Distribution pattern of poisonous plant species in arid grasslands: a case from Xinjiang, Northwestern ChinaHong-Xiang Zhang A , Ming-Li Zhang A B D and Yong Wang A C
A Key Laboratory of Biogeography and Bioresource in Arid Land, Xinjiang Institute of Ecology and Geography, Chinese Academy of Sciences, Urumqi 830011, China.
B Institute of Botany, Chinese Academy of Sciences, Beijing 100093, China.
C University of Chinese Academy of Sciences, Beijing 100049, China.

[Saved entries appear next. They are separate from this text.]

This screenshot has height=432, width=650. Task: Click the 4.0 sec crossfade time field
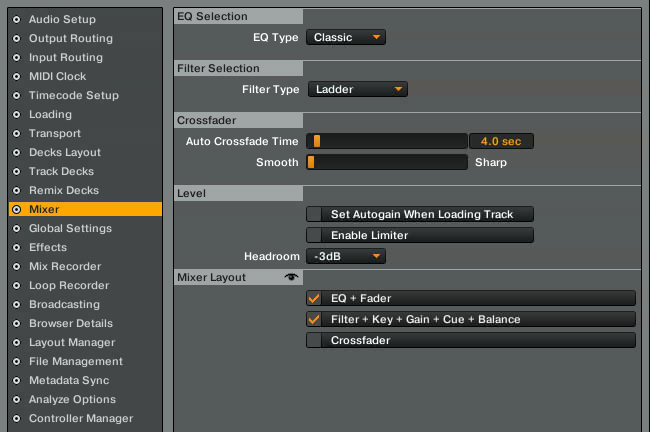coord(501,141)
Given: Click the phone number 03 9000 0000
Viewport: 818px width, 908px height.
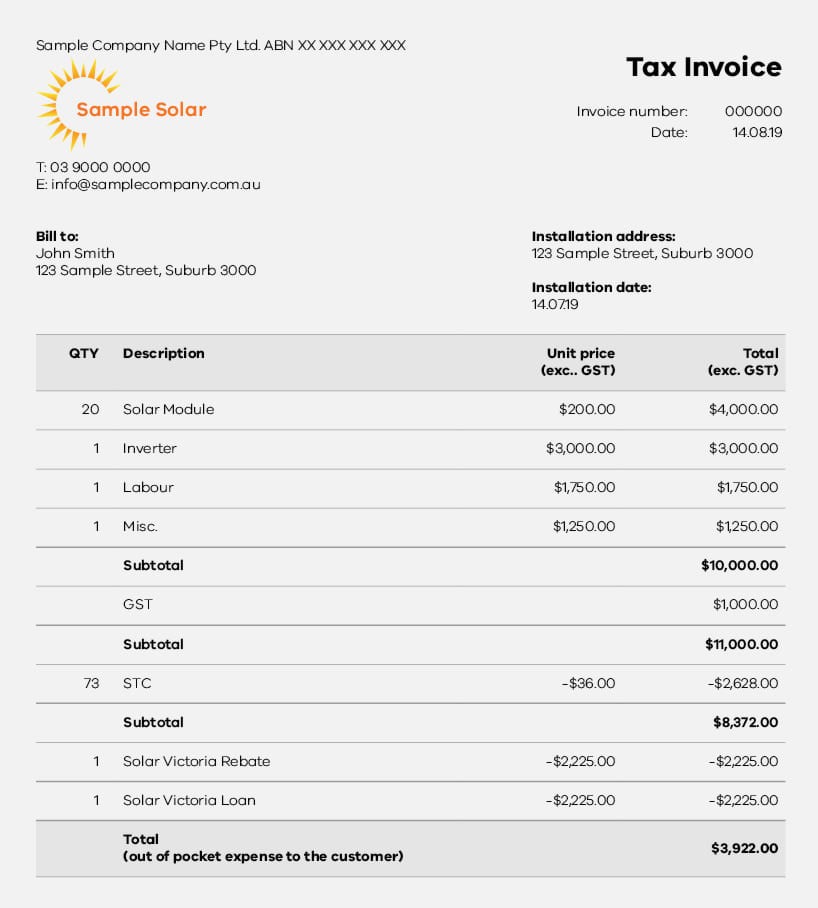Looking at the screenshot, I should click(x=100, y=167).
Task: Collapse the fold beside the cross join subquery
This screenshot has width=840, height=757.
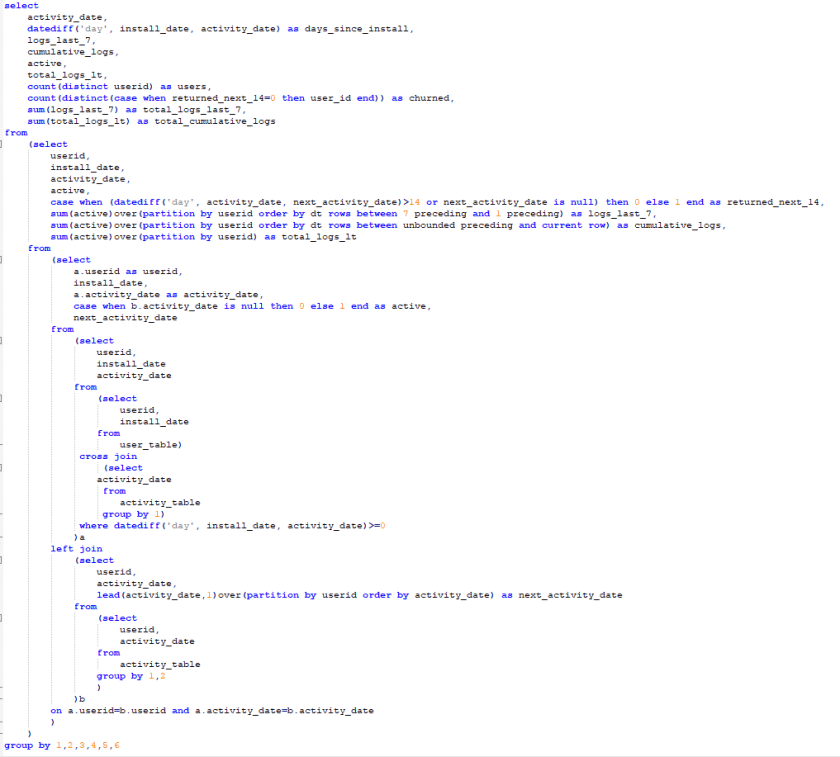Action: point(3,468)
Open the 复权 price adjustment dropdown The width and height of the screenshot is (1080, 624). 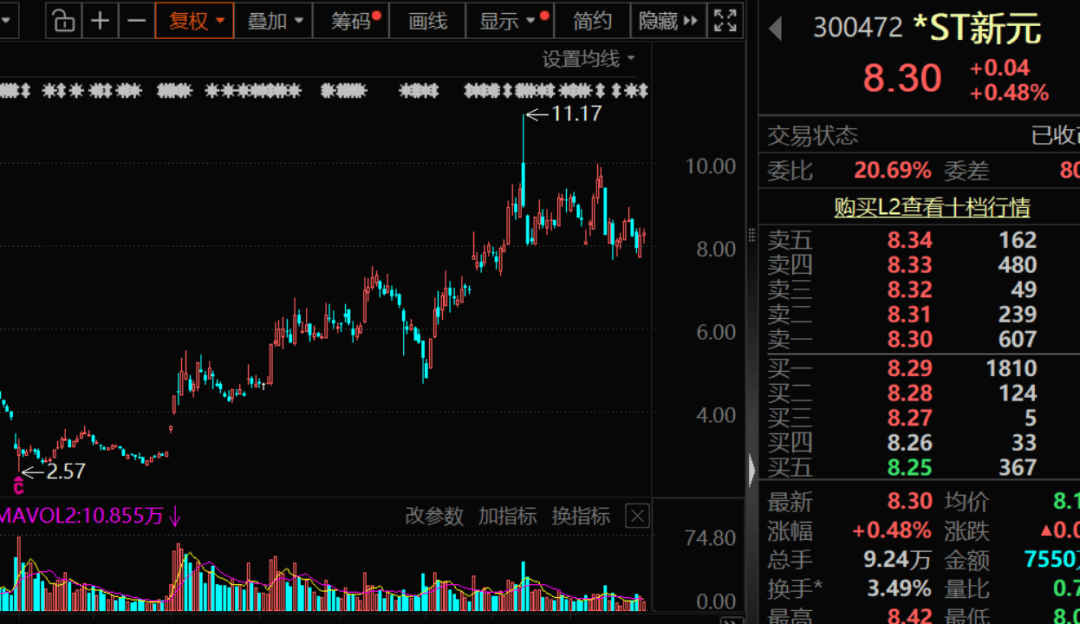coord(194,20)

The Rangeland Journal 39(3) 279-287 https://doi.org/10.1071/RJ16018
Submitted: 8 March 2016 Accepted: 4 June 2017 Published: 23 June 2017
Poisonous plants threaten the ecosystem health of grasslands and the sustainability of animal husbandry. In arid lands, grassland ecosystems tend to be vulnerable and have been degraded due to the influence of human activities. The total area of the natural grasslands in Xinjiang, a large region in arid north-western China, ranks third in terms of area in China. In the process of grassland degradation, poisonous plants have spread widely and quickly in this region. During recent years, increasing economic losses have been caused by poisonous plants in Xinjiang. Although poisonous plants have been reported at some specific locations, their spatial patterns have rarely been investigated at a large regional scale. To understand the current status of hazards and assess the invasion risks of poisonous plants, we sampled ~150 poisonous plant species from Xinjiang and modelled the present and the future (the 2050s and the 2070s) distribution of 90 species using species distribution modelling. Based on the distribution maps of these poisonous plants, four diversity hotspots of poisonous plants were identified in Xinjiang. The results showed that northern Xinjiang had higher levels of poisonous plant diversity compared with the other part of Xinjiang. The precipitation factors had the most influence on prediction of the poisonous plants distributions in the species distribution modelling. Under the scenarios of future climate change, the results of modelling showed that regions close to the four hotspots of poisonous plants in Xinjiang displayed higher risks of invasion by poisonous plants in the future. In addition, these areas with a high risk of plant invasion will become increasingly large. We propose that policy makers consider implementing monitoring and prevention measures in areas identified as having a high risk of future invasion by poisonous plants.
Additional keywords: arid northwestern China, future environmental changes, grasslands, poisonous plants, Xinjiang.